## Required task A
Copy the lines of the listing below verbatim, from the line containing "This screenshot has height=1018, width=1920." through the line containing "point(1753,750)".

Friday, March 14, 2014

India Looking for Malaysian Jet as U.S. Sees Air Piracy

By Alan Levin, Kartikay Mehrotra and Anurag Kotoky  Mar 14, 2014 5:37 AM GMT+0200
India’s navy set up a search zone for the missing Malaysian airliner in the Andaman Sea, hundreds of miles off the course of Flight 370, as evidence mounted that the plane may have flown long after controllers lost contact.

India has sent five ships and four aircraft to search for the plane, V.S.R. Murthy, commander for Andaman and Nicobar Islands, Indian Coast Guard, said by phone today. Aviation investigators are compiling signs the Boeing Co. (BA) 777-200 veered off its route and traveled west over Malaysia (MAS), beyond the limits of the country’s radars, according to two people who asked not to be identified with the probe active.

A satellite transmitter on the plane was active for about five hours, indicating the plane was operational after its transponder shut down less than an hour after takeoff, said three U.S. government officials. The 777 can cruise at 500 miles (805 kilometers) an hour or more, meaning it may have flown for as far as 2,500 miles beyond its last point of contact if it was intact and had enough fuel.
The information adds to the mystery surrounding the March 8 disappearance of the Malaysian Airline System Bhd. plane carrying 239 people. With no evidence of a mechanical failure or pilot error, U.S. investigators are treating the disappearance as a case of air piracy, though it remains unclear by whom, one person said.

Satellite Signaling

“I can’t think of a single example of a large airplane completely disappearing without seemingly leaving a trace for this many days,” said Hans Weber, president of Tecop International Inc., a San Diego-based consultant.

The satellite communications came from an onboard monitoring system that, if fully activated, can send data about how the plane’s equipment is working to Boeing, according to the person familiar with the equipment.

While Malaysian Air never subscribed, meaning the system didn’t gather detailed information about the flight, it was in an idle position of sorts and periodically sent a pulse to a satellite.

The data doesn’t necessarily indicate the jet was flying the whole time. It may be possible for the system to operate if the 777 was on the ground, the person said. It probably can’t operate following a crash, especially on the water where components would likely sink, the person said.

Naval Search
Inmarsat Plc (ISAT), the London-based satellite operator, picked up “routine, automated signals” from Flight 370, according to a statement e-mailed by Jonathan Sinnatt, a spokesman. He declined to elaborate.

Inmarsat shared its information with SITA, the main carrier in that region for land- and satellite-based message traffic between aircraft and ground personnel. SITA in turn shared the data with Malaysian Airlines, he said.

Radar signals sent from the ground continued to reflect back from Flight 370 after its transponder went dead as the aircraft headed north from Malaysia toward Vietnam, said the people. After the transponder shut off, making the 777 harder to follow on radar, the plane turned left toward the west instead of continuing on its path.

## Required task B
Write the next part of the news report about the search for the missing Malaysian airliner, picking up after its final sentence.

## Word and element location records
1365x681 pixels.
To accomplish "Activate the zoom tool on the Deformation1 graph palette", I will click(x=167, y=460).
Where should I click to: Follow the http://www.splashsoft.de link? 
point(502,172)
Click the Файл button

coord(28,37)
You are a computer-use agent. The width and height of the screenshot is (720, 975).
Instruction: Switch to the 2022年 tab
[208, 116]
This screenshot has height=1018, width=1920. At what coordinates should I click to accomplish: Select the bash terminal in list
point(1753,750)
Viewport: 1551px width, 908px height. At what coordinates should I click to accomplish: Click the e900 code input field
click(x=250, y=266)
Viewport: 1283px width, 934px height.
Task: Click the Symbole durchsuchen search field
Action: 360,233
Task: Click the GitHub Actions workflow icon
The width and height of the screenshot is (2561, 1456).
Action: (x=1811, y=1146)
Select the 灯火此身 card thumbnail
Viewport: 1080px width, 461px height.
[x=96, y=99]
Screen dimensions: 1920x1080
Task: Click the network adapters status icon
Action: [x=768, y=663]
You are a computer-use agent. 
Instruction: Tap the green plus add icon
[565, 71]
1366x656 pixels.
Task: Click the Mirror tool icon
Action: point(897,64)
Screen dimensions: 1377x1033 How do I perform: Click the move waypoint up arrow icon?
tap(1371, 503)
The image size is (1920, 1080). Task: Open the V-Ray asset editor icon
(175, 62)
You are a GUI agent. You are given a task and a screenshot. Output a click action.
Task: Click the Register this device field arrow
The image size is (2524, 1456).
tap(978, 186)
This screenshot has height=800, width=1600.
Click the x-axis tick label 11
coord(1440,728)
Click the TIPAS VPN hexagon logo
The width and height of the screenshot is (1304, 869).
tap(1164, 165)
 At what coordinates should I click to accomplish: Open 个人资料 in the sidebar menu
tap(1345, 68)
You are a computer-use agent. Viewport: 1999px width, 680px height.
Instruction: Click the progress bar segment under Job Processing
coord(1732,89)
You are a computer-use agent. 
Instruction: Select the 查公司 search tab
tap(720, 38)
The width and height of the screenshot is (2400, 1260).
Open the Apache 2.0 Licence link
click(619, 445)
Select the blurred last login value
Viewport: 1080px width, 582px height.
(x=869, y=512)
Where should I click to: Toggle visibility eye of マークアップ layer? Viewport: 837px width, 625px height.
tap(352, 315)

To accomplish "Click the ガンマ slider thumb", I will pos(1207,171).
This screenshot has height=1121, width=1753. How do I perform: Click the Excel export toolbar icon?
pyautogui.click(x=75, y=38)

## Task answer A
This screenshot has height=1018, width=1920. At what coordinates should I click to accomplish: Select the bash terminal in list
point(1753,750)

## Task answer B
South Korea is readying planes to help search for the missing jet, Defense Ministry spokesman Kim Min Seok says at a briefing today. Vietnamese aircraft will continue searching in the area east of the airplane’s last known location in the South China Sea, as other nations search in the west, Lai Xuan Thanh, head of the country’s Civil Aviation Authority, said by phone today.

Indian Navy

The search by India’s navy covers 35,000 square kilometers (13,514 square miles) off the northern tip of Sumatra, Indonesia’s largest island. That is on the opposite side of Malaysia from the plane’s intended path to Beijing from Kuala Lumpur.

India is searching primarily in waters just north of Banda Aceh, Indonesia, “but we are also searching the Andaman and Nicobar island areas north to south tomorrow,” said Harmit Singh, a navy spokesman in the Andaman Nicobar region. “Some areas to the west of Andaman and Nicobar are also being planned. The areas of search are being given by Malaysia.”

Search Area

India is the only country sending ships into the area at this time, said U.S. Marine Corps Major Jeff Pool, a Pentagon spokesman.

The search area has a northern edge 270 nautical miles from Port Blair and a western edge 70 nautical miles from Campbell Bay, said D.K. Sharma, an Indian Navy spokesman.

U.S. investigators have been studying a radar blip detected hundreds of miles west of the plane’s intended route, in the area of the Malacca Strait, about 2:15 a.m. local time March 8. That was 45 minutes after contact was lost with the jet flying to Beijing through the Gulf of Thailand.

The 777 had enough fuel to fly the 2,700 miles (4,345 kilometers) to Beijing and reserves to fly to a diversion airport.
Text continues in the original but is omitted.